Obama had been warned by a friend about the real estate bubble in the U.S. at the time and how inflated house prices were and how, with any weakening of the economy, many home buyers could not afford the debt they had assumed. A tremor had hit the Chicago real estate market. But a tsunami was on the way. Obama looked at the impending eruption from the perspective of a very conservative, innocent and cautious home buyer himself. And his summary of the crisis provided a clue, an analysis written with the benefit of hindsight and a quick course in real estate economics by his advisers.
“So long as housing prices kept going up everybody was happy: the family who could suddenly buy their dream house with no money down, the developers that couldn’t build houses fast enough to satisfy all these new customers, the banks that sold increasingly complex financial instruments at handsome profits, the hedge funds and investment banks that were placing bigger and bigger bets on these financial instruments with borrowed money; not to mention furniture retailers, carpet manufacturers, trade unions, and newspaper advertising departments, all of which had every incentive to keep the party going.” (174)
Though in other places in his book he might appear to contradict this apparent position, for Obama, the party started with the home buyer who had little or even no down payment. And it ended up with everyone buying into their share of the unsupported acquisitions in expectation of profits. A community of self-interest had been created that became an economic hazard for the commons.
But this is a terrible analysis of what happened and why. Obama’s analysis was upside down. You have to start with the brokers, the hedge fund managers and the banks to understand the bubble and why it went awry. The fault does not begin with the imprudent home buyer. (Obama later makes this argument.) Further, Obama saw the solution beginning with saving the financial institutions.

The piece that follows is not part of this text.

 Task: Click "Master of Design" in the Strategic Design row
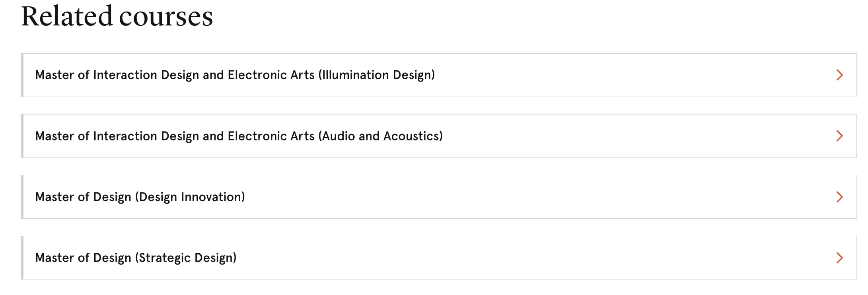coord(83,258)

That is where the analysis not the solution should have started. In contrast, the remedy should have started with how to save the homes for most home buyers who occupied those houses.

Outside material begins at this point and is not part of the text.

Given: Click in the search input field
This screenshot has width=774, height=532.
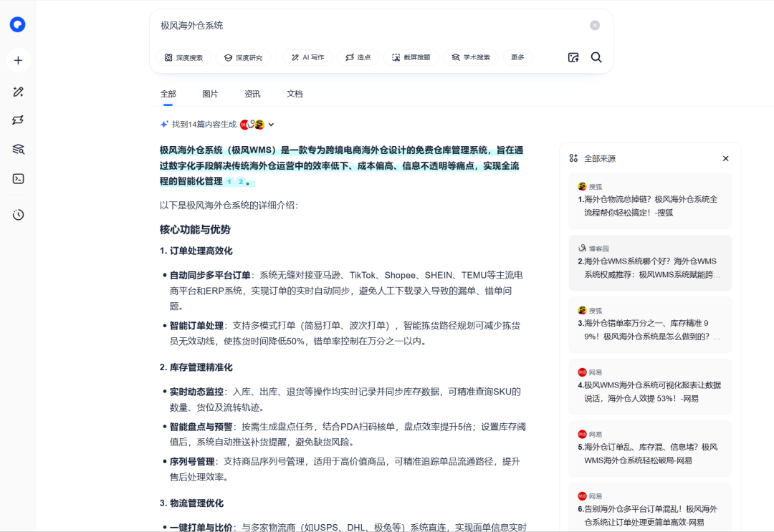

This isn’t bravura. Nor is it an attack on the rich and powerful. This critique is based both on personal experience and theoretical analysis. I begin with the experience. When I was a young untenured assistant professor at York University, I was invited to give a talk at the Harvard. Kennedy School. I was enormously flattered. But puzzled as well. My book, The Holiversity, with a few exceptions, had only a parochial interest. Perhaps it was my article on the new left as it was a rare self-critique that might have attracted attention. But it was published in Social Praxis, a journal with only a small circulation. Finally, and I mean finally, I figured out what it must have been. I had appeared as a keynote speaker at a Washington conference just before Eric Fromm gave another keynote that was really a preview of his book, The Art of Loving. The response to Fromm had been exhilarating. In contrast, my talk was derisively ignored, derisively because it was negatively compared to Fromm’s as the wheelie talk that preceded the feelie one. I spoke about the various techniques communities could use to acquire housing.

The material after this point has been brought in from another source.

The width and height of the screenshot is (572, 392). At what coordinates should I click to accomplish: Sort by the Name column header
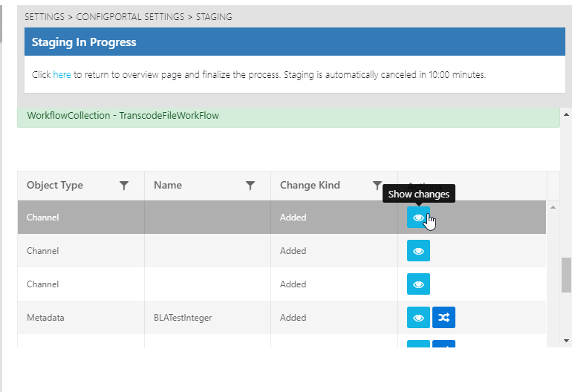point(168,186)
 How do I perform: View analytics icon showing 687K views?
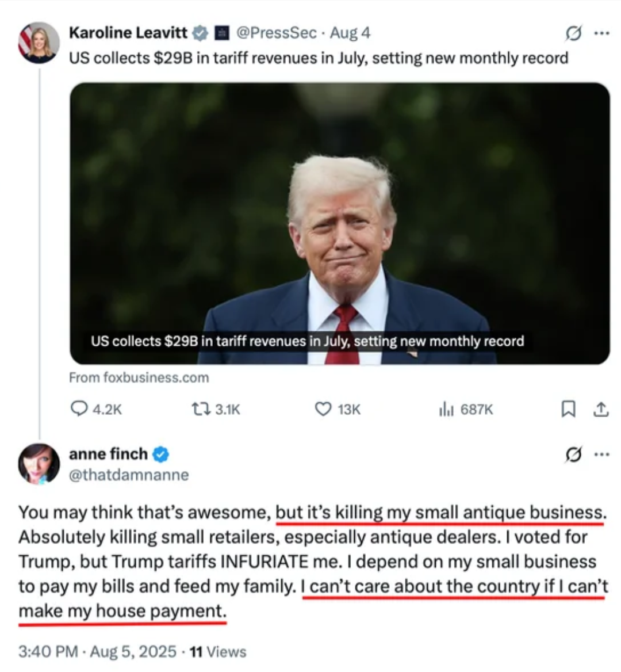(446, 410)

I was right about the reason for the invitation, but only came to that conclusion after my talk. I had not dared ask why I had been invited beforehand lest they discover they had invited the wrong person. When I got to Harvard about a half hour before my talk, I was taken to a conference room that normally would hold perhaps 40 people comfortably. The room was packed. There had to be 150 people in the room. Students were even sitting on one another. “Late-comers,” that is, those who came on time, had to stand in the hall and the double doors to the room were left open. I was in shock.
I was duly introduced and I should have suspected why I had been invited. Instead of citing any of my academic credentials, they noted how I had been the leading figure in creating student owned housing at UCLA, Ann Arbour in Michigan and at a number of campuses in Canada. They estimated, relatively accurately, that I had been involved in the acquisition and construction of real estate worth an estimated fifty million dollars in 1969 figures.
I had prepared a very academic talk. After all, this was Harvard. I turned my Washington talk, which was a mixture of practicality with a smattering of theory, into a purely theoretical exposition of my philosophical economic theory. It was called “Joyful Capital.” I reviewed theories based on beliefs in inherent natural value versus John Locke’s and Karl Marx’s views on the labour theory of value, with the notion that Marx had added to John Locke and Adam Smith the notion of excess value that capitalists exploited and skimmed off the top.
Both of those theories had represented ancient capitalism where value was based on the past – either an inherent natural one, or one based on traditions that envisioned different degrees of value inhering in different types of substances. Alternatively, modern theories were based on the amount of labour invested and present in converting what was found in nature into artifacts. However, in capitalist practice, the current market determined what an item could be sold at, not the amount of labour invested. In my theoretical position, capital value was based on future expectations. Could the item retain or even have its value enhanced in the future. Current markets did not matter so much as future desire. Manufactured cars depreciated. But property appreciated as it grew scarcer and scarcer. There was a finite amount. The trick for a growing economy was to use increasing land values to fund productive enterprises where one could envision the value increasing in the future. Capitalism was based on future hopes and bets rather than on labour inputs.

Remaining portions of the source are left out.